As of December 31, 2016, we owned approximately 23% of ATC, a for-profit, electric transmission company regulated by the FERC and certain state regulatory commissions. However, effective January 1, 2017, we transferred our investment in ATC to another subsidiary of WEC Energy Group. ATC was a variable interest entity, but consolidation was not required since we were not ATC's primary beneficiary. We did not have the power to direct the activities that most significantly impacted ATC's economic performance. At December 31, 2016, we accounted for ATC as an equity method investment. See Note 10, Investment in American Transmission Company, for more information.

Purchased Power Agreement

We have a purchased power agreement that represents a variable interest. This agreement is for 236 MWs of firm capacity from a natural gas-fired cogeneration facility, and we account for it as a capital lease. The agreement includes no minimum energy requirements over the remaining term of approximately five years. We have examined the risks of the entity, including operations, maintenance, dispatch, financing, fuel costs, and other factors, and have determined that we are not the primary beneficiary of the entity. We do not hold an equity or debt interest in the entity, and there is no residual guarantee associated with the purchased power agreement.

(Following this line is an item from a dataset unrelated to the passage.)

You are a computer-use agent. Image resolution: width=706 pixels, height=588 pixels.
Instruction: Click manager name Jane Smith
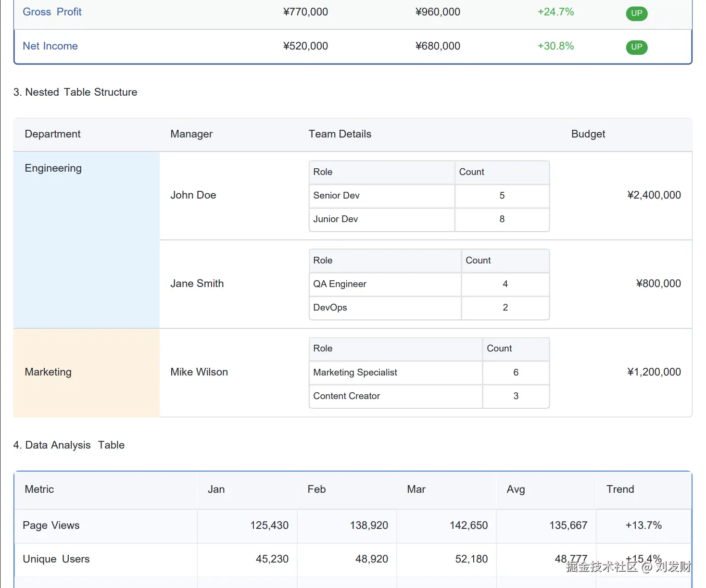click(197, 284)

We have approximately $74.9 million of required payments over the remaining term of this agreement. We believe that the required lease payments under this contract will continue to be recoverable in rates. Total capacity and lease payments under this contract for the nine months ended September 30, 2017 and 2016 were $13.5 million and $40.5 million, respectively. Our maximum exposure to loss is limited to the capacity payments under the contract.

NOTE 13—RELATED PARTIES

We routinely enter into transactions with related parties, including WEC Energy Group, its subsidiaries, ATC, and other affiliated entities.

We provide and receive services, property, and other items of value to and from our parent, WEC Energy Group, and other subsidiaries of WEC Energy Group.

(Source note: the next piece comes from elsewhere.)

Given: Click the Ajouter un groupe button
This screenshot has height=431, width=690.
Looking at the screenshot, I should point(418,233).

A new AIA took effect January 1, 2017. The new agreement replaced the previous agreements. The pricing methodology and services under this new agreement are substantially identical to those under the agreements that were replaced. All of the applicable state commissions approved modifications to the new AIA to incorporate WEC Energy Group's acquisition of Bluewater, which is discussed in more detail below.

Bostco, our consolidated subsidiary, had a note payable to our parent company, WEC Energy Group. The balance of this note payable was $18.5 million at December 31, 2016. This note payable was paid off in the first half of 2017.

In connection with the sale of Bostco’s remaining real estate holdings, Wispark LLC, a subsidiary of WEC Energy Group, provided $7.0 million of financing to the buyer and established a corresponding note receivable. Bostco had a $7.0 million related party receivable from Wispark LLC that was paid in April 2017. See Note 2, Dispositions, for more information on the real estate sale.

On January 1, 2017, based upon input we received from the PSCW, we transferred our $415.4 million investment in ATC, and the related receivable for distributions approved and recorded in December 2016, to another subsidiary of WEC Energy Group. In addition, we transferred $195.1 million of related deferred income tax liabilities. These transactions were non-cash equity transfers recorded to additional paid in capital between entities under common control, and therefore, did not result in the recognition of a gain or loss.

We pay ATC for transmission and other related services it provides. In addition, we provide a variety of operational, maintenance, and project management work for ATC, which is reimbursed by ATC. Services are billed to and from ATC under agreements approved by the PSCW, at each of our fully allocated costs.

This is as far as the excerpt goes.